Apelação Cível n. 2014.083844-0, de Lages

Relatora: Desa. Soraya Nunes Lins

APELAÇÃO CÍVEL. AÇÃO DE OBRIGAÇÃO DE FAZER COM PEDIDO LIMINAR DE CUMPRIMENTO DE ORDEM JUDICIAL C/C DANO MORAL. SENTENÇA QUE EXTINGUIU O FEITO, SEM RESOLUÇÃO DO MÉRITO ( CPC, ART. 267, INC. VI).

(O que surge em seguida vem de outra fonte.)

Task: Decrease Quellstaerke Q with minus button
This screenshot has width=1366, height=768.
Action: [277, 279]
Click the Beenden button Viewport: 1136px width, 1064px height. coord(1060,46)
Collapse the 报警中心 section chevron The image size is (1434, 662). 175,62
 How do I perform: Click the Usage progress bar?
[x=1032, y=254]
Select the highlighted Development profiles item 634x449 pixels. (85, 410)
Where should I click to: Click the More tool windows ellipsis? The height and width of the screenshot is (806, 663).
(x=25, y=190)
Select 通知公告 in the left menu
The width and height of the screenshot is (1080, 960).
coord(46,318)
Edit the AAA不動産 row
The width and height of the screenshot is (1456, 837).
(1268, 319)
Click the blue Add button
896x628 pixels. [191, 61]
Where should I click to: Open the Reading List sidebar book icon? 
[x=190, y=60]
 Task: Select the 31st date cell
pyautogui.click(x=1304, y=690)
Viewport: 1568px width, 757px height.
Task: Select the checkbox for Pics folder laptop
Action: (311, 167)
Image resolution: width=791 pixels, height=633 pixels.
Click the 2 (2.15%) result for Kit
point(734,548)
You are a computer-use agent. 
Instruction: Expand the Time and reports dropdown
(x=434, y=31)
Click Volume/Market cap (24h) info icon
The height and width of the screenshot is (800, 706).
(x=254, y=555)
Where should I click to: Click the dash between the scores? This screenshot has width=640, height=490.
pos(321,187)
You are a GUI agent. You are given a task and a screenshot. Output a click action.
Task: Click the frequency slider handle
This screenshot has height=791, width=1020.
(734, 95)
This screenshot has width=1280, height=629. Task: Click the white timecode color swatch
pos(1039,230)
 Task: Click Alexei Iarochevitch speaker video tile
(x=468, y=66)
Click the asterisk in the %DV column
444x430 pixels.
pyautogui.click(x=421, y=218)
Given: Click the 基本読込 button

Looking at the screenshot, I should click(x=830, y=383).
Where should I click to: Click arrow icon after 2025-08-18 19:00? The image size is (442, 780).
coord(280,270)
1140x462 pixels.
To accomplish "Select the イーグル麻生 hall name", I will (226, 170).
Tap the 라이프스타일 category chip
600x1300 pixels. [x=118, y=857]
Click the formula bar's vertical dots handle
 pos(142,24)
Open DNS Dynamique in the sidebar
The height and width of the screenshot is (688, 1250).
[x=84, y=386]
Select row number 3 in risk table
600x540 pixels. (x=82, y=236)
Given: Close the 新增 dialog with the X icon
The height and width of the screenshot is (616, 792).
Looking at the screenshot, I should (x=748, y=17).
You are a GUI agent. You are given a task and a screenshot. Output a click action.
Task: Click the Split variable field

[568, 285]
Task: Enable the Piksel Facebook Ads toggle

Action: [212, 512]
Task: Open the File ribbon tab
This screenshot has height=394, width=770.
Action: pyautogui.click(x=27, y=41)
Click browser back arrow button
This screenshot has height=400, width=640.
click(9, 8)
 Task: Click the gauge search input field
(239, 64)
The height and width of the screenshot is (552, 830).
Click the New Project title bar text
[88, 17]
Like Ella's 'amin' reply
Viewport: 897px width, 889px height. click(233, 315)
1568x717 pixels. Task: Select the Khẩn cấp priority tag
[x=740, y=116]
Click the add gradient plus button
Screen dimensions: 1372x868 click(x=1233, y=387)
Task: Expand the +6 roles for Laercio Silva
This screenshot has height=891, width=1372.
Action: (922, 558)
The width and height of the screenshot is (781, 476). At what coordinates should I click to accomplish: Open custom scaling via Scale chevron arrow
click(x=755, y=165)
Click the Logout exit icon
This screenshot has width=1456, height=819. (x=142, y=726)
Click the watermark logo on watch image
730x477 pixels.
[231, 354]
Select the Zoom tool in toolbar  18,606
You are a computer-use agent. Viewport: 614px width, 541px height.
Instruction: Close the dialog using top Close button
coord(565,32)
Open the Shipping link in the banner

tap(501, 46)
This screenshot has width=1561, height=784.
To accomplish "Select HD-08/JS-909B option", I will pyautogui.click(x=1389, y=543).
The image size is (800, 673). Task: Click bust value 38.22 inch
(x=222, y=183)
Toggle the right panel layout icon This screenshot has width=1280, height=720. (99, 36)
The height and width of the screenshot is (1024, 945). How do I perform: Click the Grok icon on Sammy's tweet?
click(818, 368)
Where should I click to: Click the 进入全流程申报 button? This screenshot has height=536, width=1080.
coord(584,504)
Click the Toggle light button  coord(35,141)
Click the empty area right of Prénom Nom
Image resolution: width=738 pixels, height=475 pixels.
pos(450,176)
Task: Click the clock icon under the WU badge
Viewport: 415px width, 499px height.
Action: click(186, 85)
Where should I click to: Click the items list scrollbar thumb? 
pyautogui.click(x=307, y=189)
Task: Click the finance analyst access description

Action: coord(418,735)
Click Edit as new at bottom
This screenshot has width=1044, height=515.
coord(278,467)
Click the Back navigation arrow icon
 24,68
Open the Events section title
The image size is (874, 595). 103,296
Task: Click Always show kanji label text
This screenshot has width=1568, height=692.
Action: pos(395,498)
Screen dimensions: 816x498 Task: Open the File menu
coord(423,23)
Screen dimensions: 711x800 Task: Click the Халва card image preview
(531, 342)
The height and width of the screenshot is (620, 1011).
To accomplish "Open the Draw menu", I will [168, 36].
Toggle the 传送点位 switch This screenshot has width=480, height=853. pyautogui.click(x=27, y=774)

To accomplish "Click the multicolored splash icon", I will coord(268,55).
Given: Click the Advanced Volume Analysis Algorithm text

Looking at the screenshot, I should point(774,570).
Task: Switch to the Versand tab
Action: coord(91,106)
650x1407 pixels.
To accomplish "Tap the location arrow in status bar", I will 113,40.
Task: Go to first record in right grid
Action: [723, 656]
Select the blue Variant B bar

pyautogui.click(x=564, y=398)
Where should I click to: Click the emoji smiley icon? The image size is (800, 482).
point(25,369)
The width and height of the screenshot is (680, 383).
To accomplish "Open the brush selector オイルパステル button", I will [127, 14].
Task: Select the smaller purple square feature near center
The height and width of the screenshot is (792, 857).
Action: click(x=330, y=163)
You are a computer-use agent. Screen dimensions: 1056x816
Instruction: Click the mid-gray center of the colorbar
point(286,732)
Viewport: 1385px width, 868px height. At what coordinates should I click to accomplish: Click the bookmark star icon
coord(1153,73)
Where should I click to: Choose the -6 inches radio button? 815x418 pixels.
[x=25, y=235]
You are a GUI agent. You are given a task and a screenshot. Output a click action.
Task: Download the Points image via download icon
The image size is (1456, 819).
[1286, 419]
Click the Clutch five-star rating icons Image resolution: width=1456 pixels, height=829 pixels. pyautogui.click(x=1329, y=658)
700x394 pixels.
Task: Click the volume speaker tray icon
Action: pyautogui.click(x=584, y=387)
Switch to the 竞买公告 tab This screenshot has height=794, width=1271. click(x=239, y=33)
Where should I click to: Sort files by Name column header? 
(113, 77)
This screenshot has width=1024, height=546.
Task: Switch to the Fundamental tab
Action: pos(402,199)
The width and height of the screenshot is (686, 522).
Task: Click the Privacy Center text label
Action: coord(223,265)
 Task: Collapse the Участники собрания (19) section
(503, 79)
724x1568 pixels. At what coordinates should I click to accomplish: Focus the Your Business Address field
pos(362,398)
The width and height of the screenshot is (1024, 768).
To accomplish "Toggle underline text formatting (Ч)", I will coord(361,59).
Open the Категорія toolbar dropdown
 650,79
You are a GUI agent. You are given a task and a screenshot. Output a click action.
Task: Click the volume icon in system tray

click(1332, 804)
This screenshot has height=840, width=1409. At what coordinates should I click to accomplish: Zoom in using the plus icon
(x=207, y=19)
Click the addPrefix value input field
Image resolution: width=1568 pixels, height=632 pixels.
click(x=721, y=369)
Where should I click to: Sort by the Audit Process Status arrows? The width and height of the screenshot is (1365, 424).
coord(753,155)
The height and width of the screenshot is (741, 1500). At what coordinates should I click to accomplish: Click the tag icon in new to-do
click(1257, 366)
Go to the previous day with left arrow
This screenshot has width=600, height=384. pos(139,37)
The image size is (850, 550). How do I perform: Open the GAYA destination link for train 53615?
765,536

RECURSO DA AUTORA.

JUSTIÇA GRATUITA. CONCESSÃO DO BENEFÍCIO QUE SE MOSTRA DEVIDO. DISPENSA DO PREPARO. RECLAMO ACOLHIDO NO PONTO.

ALEGADA LEGITIMIDADE DO CARTÓRIO EXTRAJUDICIAL. AUSÊNCIA DE PERSONALIDADE JURÍDICA. ILEGITIMIDADE DO TABELIONATO. RESPONSABILIDADE DO TITULAR DA SERVENTIA À ÉPOCA DOS FATOS. INTELIGÊNCIA DO ART. 22 DA LEI N. 8.935/94 E ART. 38 DA LEI N. 9.429/97. PRECEDENTES DESTA CORTE E DO SUPERIOR TRIBUNAL DE JUSTIÇA. SENTENÇA EXTINTIVA MANTIDA.

PREQUESTIONAMENTO. DESNECESSIDADE. DECISÃO AD QUEM DEVIDAMENTE FUNDAMENTADA. ART. 93, IX, DA CF.

RECURSO CONHECIDO E PARCIALMENTE PROVIDO.

Vistos, relatados e discutidos estes autos de Apelação Cível n. 2014.083844-0, da comarca de Lages (1ª Vara Cível), em que é apelante Izota Comercio e Serviços Eletronicos Ltda, e apelado Primeiro Tabelionato de Notas e Protestos da Comarca de Lages:

A Quinta Câmara de Direito Comercial decidiu, por votação unânime, conhecer do recurso e dar-lhe parcial provimento. Custas legais.

O julgamento, realizado nesta data, foi presidido pelo Excelentíssimo Desembargador Cláudio Barreto Dutra, com voto, e dele participou o Excelentíssimo Desembargador Jânio Machado.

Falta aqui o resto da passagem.